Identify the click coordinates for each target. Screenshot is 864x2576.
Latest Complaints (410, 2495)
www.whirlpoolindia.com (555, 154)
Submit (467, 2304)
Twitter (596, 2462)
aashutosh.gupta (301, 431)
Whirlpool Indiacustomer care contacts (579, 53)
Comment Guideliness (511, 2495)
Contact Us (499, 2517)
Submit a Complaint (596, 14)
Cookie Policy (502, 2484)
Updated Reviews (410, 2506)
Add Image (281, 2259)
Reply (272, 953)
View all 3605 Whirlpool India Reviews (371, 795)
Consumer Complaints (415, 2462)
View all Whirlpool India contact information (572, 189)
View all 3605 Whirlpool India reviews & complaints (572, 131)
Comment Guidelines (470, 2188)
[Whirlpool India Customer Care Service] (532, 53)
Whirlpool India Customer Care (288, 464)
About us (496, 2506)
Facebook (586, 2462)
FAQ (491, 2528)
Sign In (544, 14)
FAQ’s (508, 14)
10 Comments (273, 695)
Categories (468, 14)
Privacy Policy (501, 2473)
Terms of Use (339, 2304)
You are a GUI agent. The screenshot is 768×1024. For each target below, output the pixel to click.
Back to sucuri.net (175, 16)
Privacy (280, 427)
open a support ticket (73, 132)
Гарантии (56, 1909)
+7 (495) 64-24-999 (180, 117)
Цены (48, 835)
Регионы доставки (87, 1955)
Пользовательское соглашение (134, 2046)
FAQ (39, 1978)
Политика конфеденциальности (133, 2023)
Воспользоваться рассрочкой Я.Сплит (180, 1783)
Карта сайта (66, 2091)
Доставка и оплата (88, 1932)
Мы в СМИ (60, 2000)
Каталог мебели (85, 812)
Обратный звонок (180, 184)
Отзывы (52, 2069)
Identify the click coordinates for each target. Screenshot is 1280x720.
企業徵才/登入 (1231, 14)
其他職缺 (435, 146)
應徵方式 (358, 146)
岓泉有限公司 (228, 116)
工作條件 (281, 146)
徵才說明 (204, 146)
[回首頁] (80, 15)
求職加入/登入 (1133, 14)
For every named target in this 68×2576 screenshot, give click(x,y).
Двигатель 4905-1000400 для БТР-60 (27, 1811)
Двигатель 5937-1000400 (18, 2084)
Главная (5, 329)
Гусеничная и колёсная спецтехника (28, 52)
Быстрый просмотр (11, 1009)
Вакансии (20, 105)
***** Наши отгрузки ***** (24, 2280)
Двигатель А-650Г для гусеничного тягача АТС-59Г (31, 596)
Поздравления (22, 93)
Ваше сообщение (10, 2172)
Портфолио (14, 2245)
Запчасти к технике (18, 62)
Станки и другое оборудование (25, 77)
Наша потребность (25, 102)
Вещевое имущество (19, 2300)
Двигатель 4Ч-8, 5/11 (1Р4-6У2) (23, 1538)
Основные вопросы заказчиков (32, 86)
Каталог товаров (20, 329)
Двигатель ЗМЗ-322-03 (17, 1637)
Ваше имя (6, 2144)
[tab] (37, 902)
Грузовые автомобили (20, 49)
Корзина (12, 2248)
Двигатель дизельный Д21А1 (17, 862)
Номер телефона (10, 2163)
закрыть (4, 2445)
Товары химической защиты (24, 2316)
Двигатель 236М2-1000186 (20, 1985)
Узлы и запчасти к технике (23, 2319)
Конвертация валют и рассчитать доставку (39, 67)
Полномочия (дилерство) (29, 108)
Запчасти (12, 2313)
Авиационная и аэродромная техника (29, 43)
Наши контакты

═══

## What the exercise asks:
Every entry above, from first to last, should be repeated exactly.

## Solution to this problem:
Identify the click coordinates for each target. Screenshot is 864x2576.
Latest Complaints (410, 2495)
www.whirlpoolindia.com (555, 154)
Submit (467, 2304)
Twitter (596, 2462)
aashutosh.gupta (301, 431)
Whirlpool Indiacustomer care contacts (579, 53)
Comment Guideliness (511, 2495)
Contact Us (499, 2517)
Submit a Complaint (596, 14)
Cookie Policy (502, 2484)
Updated Reviews (410, 2506)
Add Image (281, 2259)
Reply (272, 953)
View all 3605 Whirlpool India Reviews (371, 795)
Consumer Complaints (415, 2462)
View all Whirlpool India contact information (572, 189)
View all 3605 Whirlpool India reviews & complaints (572, 131)
Comment Guidelines (470, 2188)
[Whirlpool India Customer Care Service] (532, 53)
Whirlpool India Customer Care (288, 464)
About us (496, 2506)
Facebook (586, 2462)
FAQ (491, 2528)
Sign In (544, 14)
FAQ’s (508, 14)
10 Comments (273, 695)
Categories (468, 14)
Privacy Policy (501, 2473)
Terms of Use (339, 2304)
You are a GUI agent. The screenshot is 768×1024. For each target below, output the pixel to click.
Back to sucuri.net (175, 16)
Privacy (280, 427)
open a support ticket (73, 132)
Гарантии (56, 1909)
+7 (495) 64-24-999 (180, 117)
Цены (48, 835)
Регионы доставки (87, 1955)
Пользовательское соглашение (134, 2046)
FAQ (39, 1978)
Политика конфеденциальности (133, 2023)
Воспользоваться рассрочкой Я.Сплит (180, 1783)
Карта сайта (66, 2091)
Доставка и оплата (88, 1932)
Мы в СМИ (60, 2000)
Каталог мебели (85, 812)
Обратный звонок (180, 184)
Отзывы (52, 2069)
Identify the click coordinates for each target. Screenshot is 1280x720.
企業徵才/登入 (1231, 14)
其他職缺 (435, 146)
應徵方式 (358, 146)
岓泉有限公司 (228, 116)
工作條件 (281, 146)
徵才說明 (204, 146)
[回首頁] (80, 15)
求職加入/登入 (1133, 14)
For every named target in this 68×2576 screenshot, give click(x,y).
Двигатель 4905-1000400 для БТР-60 (27, 1811)
Двигатель 5937-1000400 (18, 2084)
Главная (5, 329)
Гусеничная и колёсная спецтехника (28, 52)
Быстрый просмотр (11, 1009)
Вакансии (20, 105)
***** Наши отгрузки ***** (24, 2280)
Двигатель А-650Г для гусеничного тягача АТС-59Г (31, 596)
Поздравления (22, 93)
Ваше сообщение (10, 2172)
Портфолио (14, 2245)
Запчасти к технике (18, 62)
Станки и другое оборудование (25, 77)
Наша потребность (25, 102)
Вещевое имущество (19, 2300)
Двигатель 4Ч-8, 5/11 (1Р4-6У2) (23, 1538)
Основные вопросы заказчиков (32, 86)
Каталог товаров (20, 329)
Двигатель ЗМЗ-322-03 (17, 1637)
Ваше имя (6, 2144)
[tab] (37, 902)
Грузовые автомобили (20, 49)
Корзина (12, 2248)
Двигатель дизельный Д21А1 (17, 862)
Номер телефона (10, 2163)
закрыть (4, 2445)
Товары химической защиты (24, 2316)
Двигатель 236М2-1000186 (20, 1985)
Узлы и запчасти к технике (23, 2319)
Конвертация валют и рассчитать доставку (39, 67)
Полномочия (дилерство) (29, 108)
Запчасти (12, 2313)
Авиационная и аэродромная техника (29, 43)
Наши контакты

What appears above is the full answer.